The International Wolf Center (IWC) is a research and educational organization based near Ely, Minnesota, United States focused on wolves and their ecology. The Wolf Center operates an interpretive center in Ely open to the public, where visitors can view captive "ambassador wolves" in natural surroundings through large windows, and can learn about wolves through a variety of exhibits and programs. This organization lies within Superior National Forest. It also sponsors research symposia and offsite educational programs, publishes International Wolf magazine, and provides information about wolves via its website.

In response to wolf controversies, the Wolf Center does not take a stand on how wolves should be managed (such as by hunting or trapping), as long as healthy wolf populations are maintained.

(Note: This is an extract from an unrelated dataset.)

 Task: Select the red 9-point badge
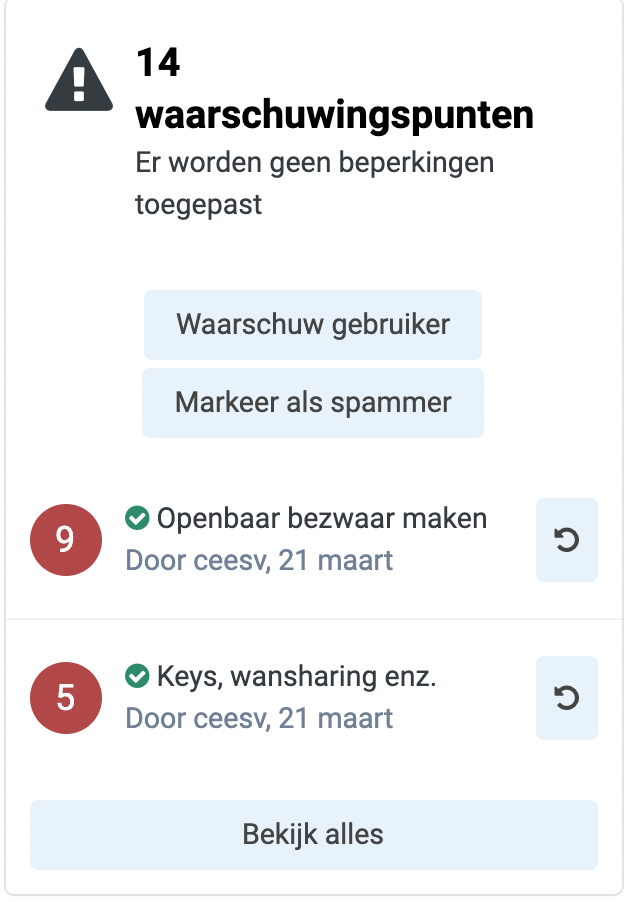point(66,540)
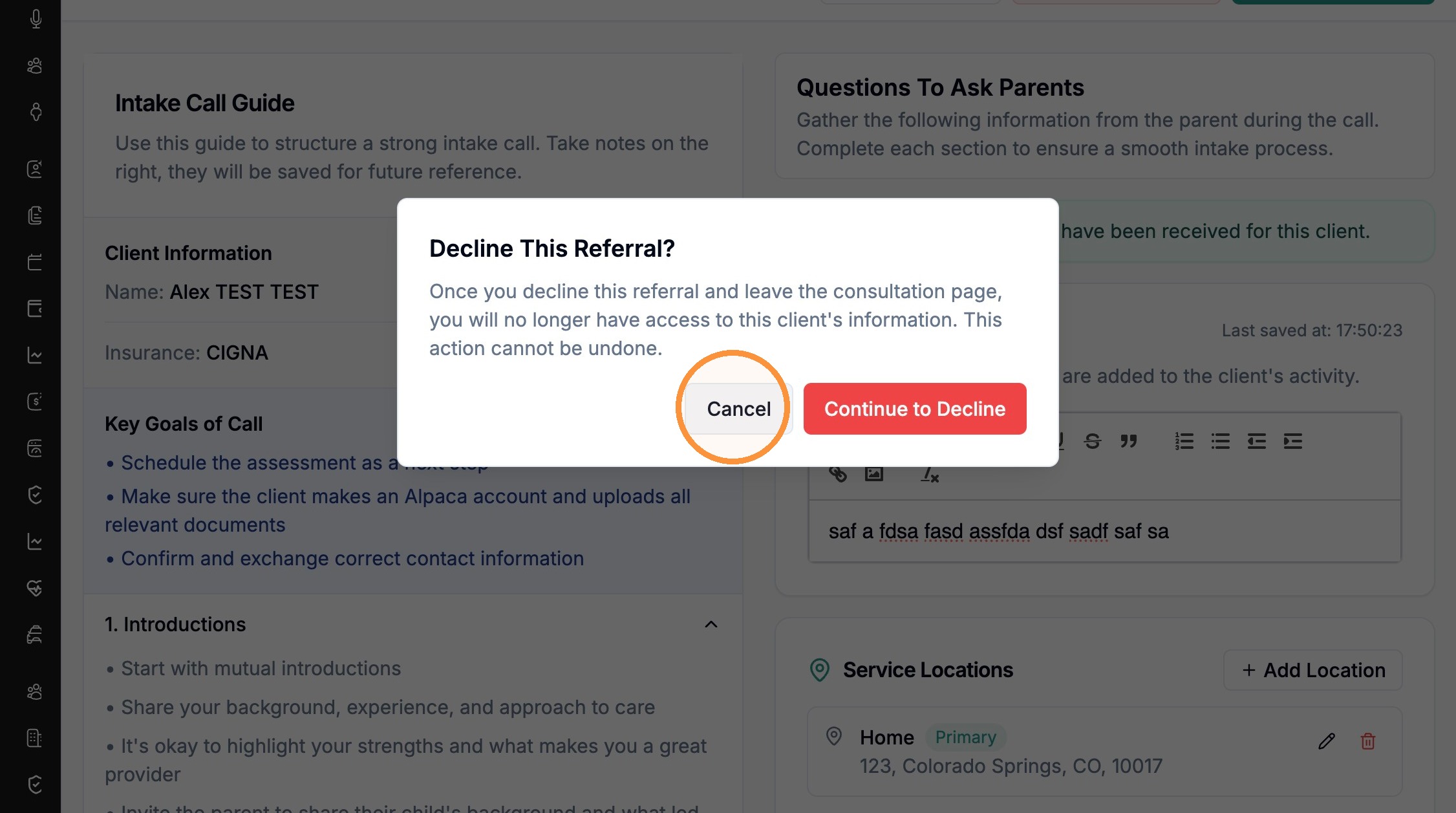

Its policy is to provide the most accurate, up-to-date information possible about wolves and let people make their own decisions.

==Exhibits and activities==
Founded in 1985 by a group of biologists led by wolf biologist Dr. L. David Mech, the International Wolf Center opened in June 1993. The Wolf Center is housed in a 17000 sqft facility near Ely, Minnesota and features gray wolves (Canis lupus) viewable through large windows that allow visitors to watch the wolves communicate, hunt, eat and play. Visitors have the opportunity to view a 1.25 acre enclosure that is home to an Exhibit Pack of ambassador wolves, representing several North American subspecies, including Arctic, Northwestern, and Great Plains. The Center introduces new wolf pups every four years.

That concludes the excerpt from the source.